0

I'm using a tesseract and opencv, but the recognition of tesseract in cursive writing cannot identified, so I came here for a help if there is a better way to do this in tesseract? Some searches says it needs tensorflow but its too chaotic for me...So can anyone direct me here? I'm just plus this is the code sample below.

I have sample here but it in tessereact open cv and etc

import cv2 
import pytesseract
import numpy as np
import math
pytesseract.pytesseract.tesseract_cmd = 'C:/Program Files/Tesseract-OCR/tesseract.exe'
img = cv2.imread('C:/PythonItems/PythonAI/California.jpg')
img = cv2.cvtColor(img,cv2.COLOR_BGR2BGRA)

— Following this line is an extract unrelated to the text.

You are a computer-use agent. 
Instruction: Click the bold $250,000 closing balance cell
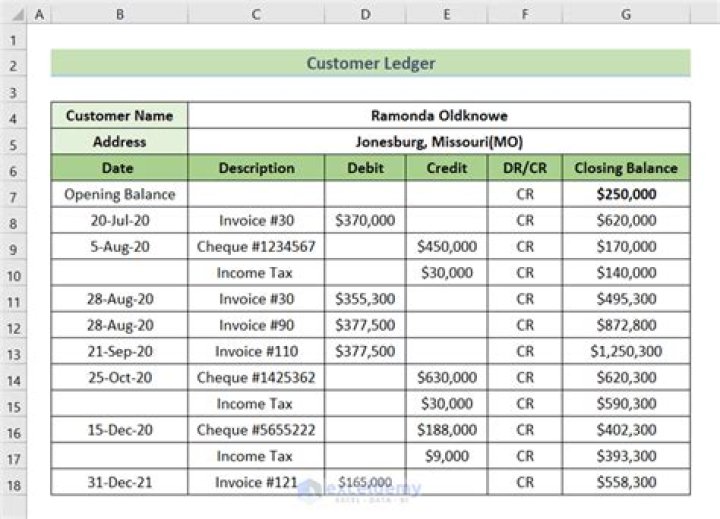pos(625,194)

print(pytesseract.image_to_string(img))

# Detecting characters
# print(pytesseract.image_to_boxes(img))
offset = 20
imgSize = 800

hImg,wImg,_ = img.shape

imgWhite = np.ones((imgSize,imgSize,3),np.uint8) * 255

imgResize = cv2.resize(img,(imgSize,imgSize))
imgResizeShape = imgResize.shape
wGap = math.ceil((imgSize-400)/2)

# imgWhite[:,wGap:imgSize + wGap] = imgResize

# boxes = pytesseract.image_to_boxes(img)
boxes = pytesseract.image_to_data(imgResize)

for x,b in enumerate(boxes.splitlines()):
    print(b)
    if x!= 0:
        b = b.split()
        print(b)
        if len(b) == 12:
            x,y,w,h = int(b[6]),int(b[7]),int(b[8]),int(b[9])

            cv2.rectangle(imgResize,(x,y),(x+w,h+y),(0,0,255),1)
            cv2.putText(imgResize,b[11],(x,y),cv2.FONT_HERSHEY_COMPLEX,1,(50,50,255),2)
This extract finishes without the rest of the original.